June 25, 2010
By Mark Ferguson
The U of S could soon be paying a lot more money for copyright fees after receiving a $550,000 per year tariff from Access Copyright, the company in charge of distributing copyright royalties on the university’s behalf. Now administration and the university community as a whole must decide whether to continue to do business with an intermediary, or go it alone.
“We’re weighing our options now,” said Judy Yungwirth, director of Corporate Administration and member of the Copyright Advisory Committee. “This is a discussion we need to have – should we or should we not, as a university, pay this fee?”
Yungwirth said she doesn’t know why the increase was so big, but thinks that pending federal bills to update the copyright act and the dramatic increase in online and open-source material could have something to do with it.
She explained that the U of S, and 94 other universities in Canada, rely on the Association of Universities and Colleges of Canada (AUCC) to negotiate terms with Access Copyright. In return, Access Copyright provides royalties to publishing companies and authors on the university’s behalf. With the current three-year agreement almost up, Access Copyright filed its tariff of $45 per student. With that increase, the U of S would spend about $732,500 per year, or an additional $550,000.
“All of the members of the Copyright Advisory Committee think this increase is unacceptable … one even said this was extortion,” said Yungwirth. “The AUCC feels the same.”
In their last negotiations with Access Copyright, the AUCC agreed to a three-year deal of $3.38 per student per year, as well as 10 cents per page for the re-printing of copyrighted materials, said Yungwirth.
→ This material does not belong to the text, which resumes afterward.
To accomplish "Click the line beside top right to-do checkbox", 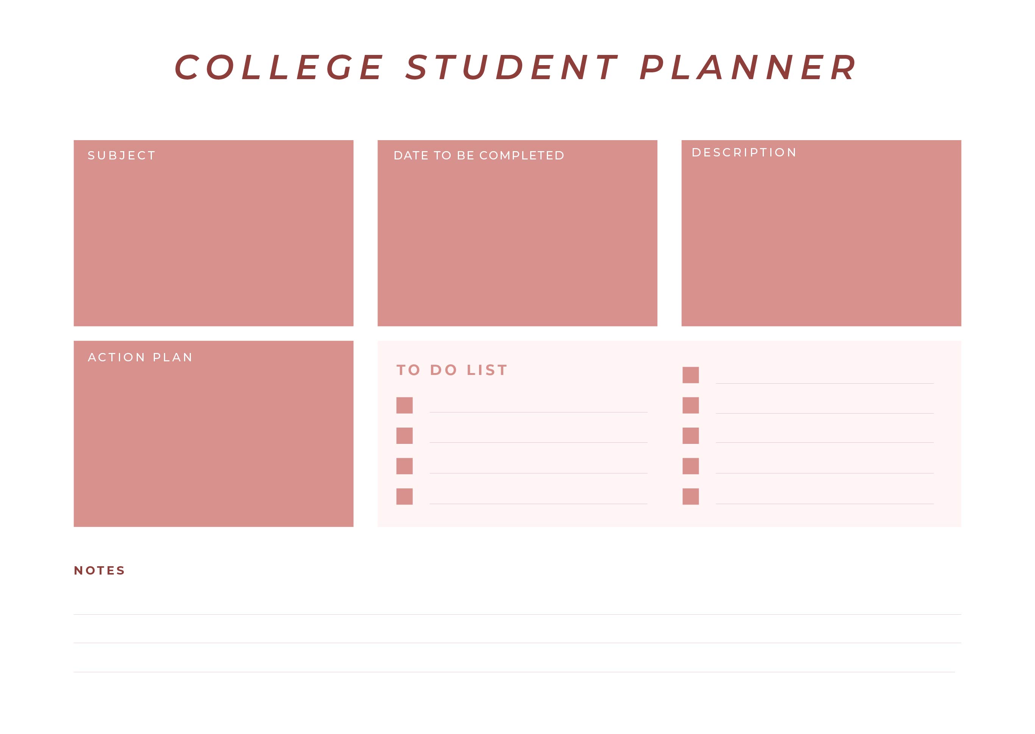I will (824, 383).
The U of S currently pays $190,000 per year, of which $55,000 comes directly from the central budget to cover the 16,000 students on campus. The remaining $135,000 is paid by students through course-pack fees.
Access Copyright also proposed an interim measure that would extend the current agreement four more months until the end of December, said Yungwirth, one that the AUCC has already endorsed. The tariff, however, was not endorsed, and on June 16, the AUCC Board of Directors issued a statement that they would challenge Access Copyright’s proposed tariff for post-secondary copying, stating in its letter that it was a “significant step backwards for learning” and asked their 95 institutions not to sign any agreements by Access Copyright for the period beginning Jan. 1, 2011.
Now the U of S has two options, said Yungwirth. Option one – comply with the advice of the AUCC after their negotiations with Access Copyright. The other – cut out the intermediary altogether and look at the U of S’s own copyright management and work directly with publishers and utilize more online journals, open source materials, and use the subscriptions that the libraries and colleges already pay for (see story Page 6). That would require more resources, but could save a lot of money for the institution and could be a step forward in a changing environment, said Yungwirth.
“This is a good time to have conversations about what the future might look like for copyrighted materials on campus.”